Analysts don’t like the “why” questions. They are tough to answer. For instance, in a help desk analysis, it is easy to show which tickets are resolved faster. But it is difficult to say why. In my practice in Sopra Steria I found that one tool is especially robust to deal with practical “why” questions: the Chi-Square test for independence.

Answering the “why”: the traditional way

Even for a statistician, it is not immediately clear how a Chi-Square test (which I will cover later) could help to answer the “why” questions. To demonstrate how I use it, I need to first explain the alternative way. Here is an example.

I want to know why some help desk tickets take long time, while some others take short time. This is depicted in the histogram below. I am interested in the spike peak (a spike, a hump) to the very left, representing a group of tasks that are being solved below 1 minute, which is surprisingly quick. I want to know why.

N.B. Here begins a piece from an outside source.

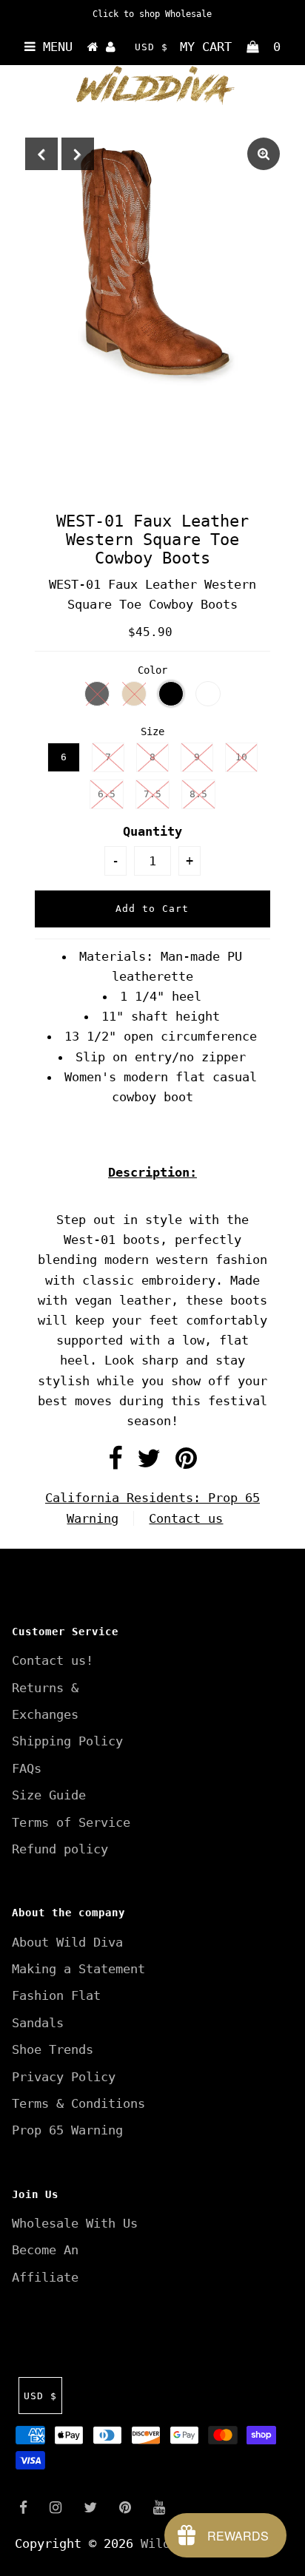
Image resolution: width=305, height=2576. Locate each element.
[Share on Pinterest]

To discover the reason for that peak, I should divide the data into two sets: records within the peak (blue below), and all the remaining records (orange below). Then I will test some ideas that come to mind. Perhaps some agents (service desk employees) solve problems quicker, because they are more experienced or more effective? Let’s visualize the distribution of tasks sorted by the agent name within the peak, and outside the peak:

The outcome is interesting. When it comes to the number of tasks closed below 1 minute, the agent Anton is clearly the leader. This way we quickly identified a hint, which can lead to the potential reason for the peak in data.

Why the traditional way does not work

Unfortunately in real life, such reasoning is not that easy. The “agent name” is an example of the data feature. The real data will have hundreds of features. Each of those features will have hundreds or thousands of possible values. Guessing which feature is responsible for the peak is tedious and impractical. One would need to browse through hundreds of charts looking like this:

And here is where the Chi-Square test for independence (also known as chi2, described in the previous article) can shine. Here is rendering of a Jupyter notebook demonstrating the power of chi2 on a different example.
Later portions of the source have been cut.